#### TASK TO COMPLETE:
From the hearing testimony, give the passage starting at "I have already" and ending at "commenting on them." again, swapping "physician" for "doctor".

I contend that an 80-bed hospital, of the type we have in Litchfield, can provide excellent medical care for 95 percent of the population 95 percent of the time. The other 5 percent who, 5 percent of the time, need the elaborate facilities available only at a huge center, can be referred there for such care as the need arises. This is what our practitioners of medicine have done, are doing, and will continue to do for the elderly as well as for anyone else who needs it.

I had better emphasize that when I say the elderly are now receiving optimum medical care, I base my statement only on my own personal experience. What is true in Meeker County, Minn., obviously may not be true elsewhere.

I have already elaborated on why I think Government programs are inevitably wasteful and expensive. I could expand on this subject further, citing examples from my experiences as a physician in city, State, and Army hospitals, but I am not certain that this is a field you want to explore at this time. If it is, just say so.

I hope this statement deals with the aspects of health care of the aged that you wanted me to consider. I will be most willing to give you whatever assistance I can be commenting on them.

Thank you again for giving me the opportunity to testify.
Senator SMATHERS. Doctor, thank you very much.

, Do we have any questions? Mr. Oriol, do you have any questions? Mr. ORIOL. No. Senator SMATHERS. Dr. Chinn, do you have questions? Dr. Chinn. The only question I would like to ask Dr. Nolen is whether he feels preventive measures outside of the hospital might be more economically pursued or whether they should be toward prevention of illness and disability from disease as a means of economic safety. Whether, in your community for instance, this would be a practical approach rather than the utilization expense of the hospital?

Dr. NOLAN. I don't know if I can answer that question specifically because I don't know exactly what type of service you are suggesting. We instituted some of the things that have gone along with these new medical programs that are associated with Project Headstart and that sort of thing. I am not sure that the statistics will bear out that the things that are found through these programs are numerous enough to warrant whatever the expenses incurred are going to be. I, of course, am in favor of preventive medicine and if it takes some sort of a plan to institute it then I agree that it might cut down expenses of the further, more intricate care that is demanded later on.

Senator SMATHERS. Let me ask you one question that has been suggested to me. Doctors are urging that direct billing be permitted under title XIX rather than vendor payments. Now, what is your feeling about that?

Dr. Nolan. They were recommending direct billing rather than vendor payment?

Senator SMATHERS. Yes. You will recall earlier this morning when we had the Government witnesses here it was their feeling that doctors would oppose getting the billing, technical word vendor, coming through the Government to the hospitals for their payments, those doctors who wanted to get it directly were creating some additional cost and some difficulty. What is your comment about this?

#### SUPPLIED MATERIAL:
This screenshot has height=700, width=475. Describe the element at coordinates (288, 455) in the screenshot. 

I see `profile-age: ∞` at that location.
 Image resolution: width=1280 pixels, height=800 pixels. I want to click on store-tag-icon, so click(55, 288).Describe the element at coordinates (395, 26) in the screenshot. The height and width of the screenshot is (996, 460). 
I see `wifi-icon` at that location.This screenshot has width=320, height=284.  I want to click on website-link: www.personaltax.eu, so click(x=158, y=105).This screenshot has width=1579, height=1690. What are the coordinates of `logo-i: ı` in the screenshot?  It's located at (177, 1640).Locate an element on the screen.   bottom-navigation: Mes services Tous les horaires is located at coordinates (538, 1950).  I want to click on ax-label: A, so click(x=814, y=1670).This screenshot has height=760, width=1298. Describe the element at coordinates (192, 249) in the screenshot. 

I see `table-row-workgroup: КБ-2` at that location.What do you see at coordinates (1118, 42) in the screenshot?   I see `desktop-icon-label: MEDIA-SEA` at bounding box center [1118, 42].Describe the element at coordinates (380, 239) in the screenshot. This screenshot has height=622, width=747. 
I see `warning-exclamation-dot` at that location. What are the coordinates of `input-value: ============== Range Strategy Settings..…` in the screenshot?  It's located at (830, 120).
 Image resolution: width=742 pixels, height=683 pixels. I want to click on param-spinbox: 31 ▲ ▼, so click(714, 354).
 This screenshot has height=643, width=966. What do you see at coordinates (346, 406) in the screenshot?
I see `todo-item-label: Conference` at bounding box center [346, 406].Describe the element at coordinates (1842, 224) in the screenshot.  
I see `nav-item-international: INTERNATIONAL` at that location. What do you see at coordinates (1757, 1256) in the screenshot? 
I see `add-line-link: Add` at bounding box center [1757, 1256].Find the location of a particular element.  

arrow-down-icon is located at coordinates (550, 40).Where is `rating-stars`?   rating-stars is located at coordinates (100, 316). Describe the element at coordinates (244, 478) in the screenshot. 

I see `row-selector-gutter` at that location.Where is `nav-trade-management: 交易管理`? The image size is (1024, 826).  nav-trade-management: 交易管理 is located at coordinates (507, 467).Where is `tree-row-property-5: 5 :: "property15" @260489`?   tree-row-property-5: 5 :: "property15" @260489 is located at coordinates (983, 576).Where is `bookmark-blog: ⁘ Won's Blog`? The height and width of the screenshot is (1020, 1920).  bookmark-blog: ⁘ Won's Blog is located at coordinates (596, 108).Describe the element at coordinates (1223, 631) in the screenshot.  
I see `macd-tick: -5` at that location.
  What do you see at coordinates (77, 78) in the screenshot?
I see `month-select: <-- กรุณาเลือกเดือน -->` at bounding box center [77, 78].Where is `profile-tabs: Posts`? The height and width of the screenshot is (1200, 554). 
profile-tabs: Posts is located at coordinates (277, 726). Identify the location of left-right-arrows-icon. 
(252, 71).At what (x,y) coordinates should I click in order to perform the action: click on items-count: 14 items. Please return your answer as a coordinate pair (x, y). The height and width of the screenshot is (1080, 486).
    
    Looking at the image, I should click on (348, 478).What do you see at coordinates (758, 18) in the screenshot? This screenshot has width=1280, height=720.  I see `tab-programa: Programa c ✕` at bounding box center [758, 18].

#### ANSWER AREA:
I have already elaborated on why I think Government programs are inevitably wasteful and expensive. I could expand on this subject further, citing examples from my experiences as a doctor in city, State, and Army hospitals, but I am not certain that this is a field you want to explore at this time. If it is, just say so.

I hope this statement deals with the aspects of health care of the aged that you wanted me to consider. I will be most willing to give you whatever assistance I can be commenting on them.